- **Testo scelto**
Le chiavi della comunicazione aziendale del futuro
Le tendenze emergenti nella comunicazione aziendale includono autenticità, comunicazione multigenerazionale, gestione della reputazione e trasparenza. Le aziende devono personalizzare i messaggi, prevedere i rischi reputazionali e gestire efficacemente i social media, che possono sia costruire che distruggere reputazioni. La trasparenza e l’etica sono cruciali per il successo a lungo termine. Di tutto questo abbiamo parlato con Luca Poma, professore di Reputation Management all’Università LUMSA di Roma e all’Università della Repubblica di San Marino
Quali sono le tendenze emergenti nella comunicazione aziendale che ritiene più rilevanti per il futuro?
«Sicuramente il tema dell’autenticità emerge sempre più prepotentemente, soprattutto le nuove generazioni sono stufe dell’agiografia e dei maquillage tipici del marketing. I casi Ferragni, distrutta proprio dall’assenza di autenticità, e Armani e Dior, entrambe in commissariamento giudiziario con l’accusa di sfruttare la manodopera quando fino al giorno prima incassavano a mani basse premi per la sostenibilità, sono solo gli ultimi di una lunga serie, e ci confermano che l’attitudine al lifting, a lustrarsi l’immagine per vendere di più a scapito della sostanza, sta mostrando la corda. Essere inautentici semplicemente rischia di distruggere valore».
Come può un’azienda comunicare in modo efficace con diverse generazioni di consumatori?

- **Estratto dati**

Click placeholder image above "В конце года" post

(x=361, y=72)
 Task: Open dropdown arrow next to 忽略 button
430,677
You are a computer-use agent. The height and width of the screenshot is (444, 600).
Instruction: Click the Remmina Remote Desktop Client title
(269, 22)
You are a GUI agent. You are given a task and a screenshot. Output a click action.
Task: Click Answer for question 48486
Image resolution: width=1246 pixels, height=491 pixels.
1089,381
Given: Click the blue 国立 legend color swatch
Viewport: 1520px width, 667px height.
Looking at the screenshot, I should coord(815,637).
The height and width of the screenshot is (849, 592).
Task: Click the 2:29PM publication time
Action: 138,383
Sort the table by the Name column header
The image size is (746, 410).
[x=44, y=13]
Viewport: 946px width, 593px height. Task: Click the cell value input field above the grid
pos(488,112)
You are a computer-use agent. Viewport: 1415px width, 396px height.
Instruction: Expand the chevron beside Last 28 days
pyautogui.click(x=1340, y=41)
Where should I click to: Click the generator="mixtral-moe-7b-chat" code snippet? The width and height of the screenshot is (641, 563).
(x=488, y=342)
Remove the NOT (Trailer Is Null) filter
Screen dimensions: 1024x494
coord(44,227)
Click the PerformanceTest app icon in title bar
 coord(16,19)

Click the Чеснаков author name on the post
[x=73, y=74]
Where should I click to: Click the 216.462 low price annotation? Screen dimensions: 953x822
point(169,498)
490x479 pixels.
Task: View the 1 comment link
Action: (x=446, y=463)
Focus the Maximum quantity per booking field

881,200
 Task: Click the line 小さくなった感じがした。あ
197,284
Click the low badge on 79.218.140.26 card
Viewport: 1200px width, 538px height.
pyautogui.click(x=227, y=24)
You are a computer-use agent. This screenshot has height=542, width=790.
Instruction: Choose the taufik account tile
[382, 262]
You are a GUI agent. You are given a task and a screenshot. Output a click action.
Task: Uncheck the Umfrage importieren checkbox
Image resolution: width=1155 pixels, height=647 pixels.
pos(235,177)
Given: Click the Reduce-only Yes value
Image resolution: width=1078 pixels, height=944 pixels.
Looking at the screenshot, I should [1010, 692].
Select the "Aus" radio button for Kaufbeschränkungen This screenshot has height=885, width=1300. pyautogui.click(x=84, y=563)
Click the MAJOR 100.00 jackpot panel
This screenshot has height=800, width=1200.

- **Consegna**
Rispondi alle domande sul testo dedicato alla comunicazione aziendale.
1. In quali università insegna Luca Poma?
2. Di che cosa sono stufe soprattutto le nuove generazioni?
3. Quali due aziende si trovano in commissariamento giudiziario?
Per svolgere l'esercizio non occorrono le voci.

- **Risposta**
1. All'Università LUMSA di Roma e all'Università della Repubblica di San Marino.
2. Dell'agiografia e dei maquillage tipici del marketing.
3. Armani e Dior.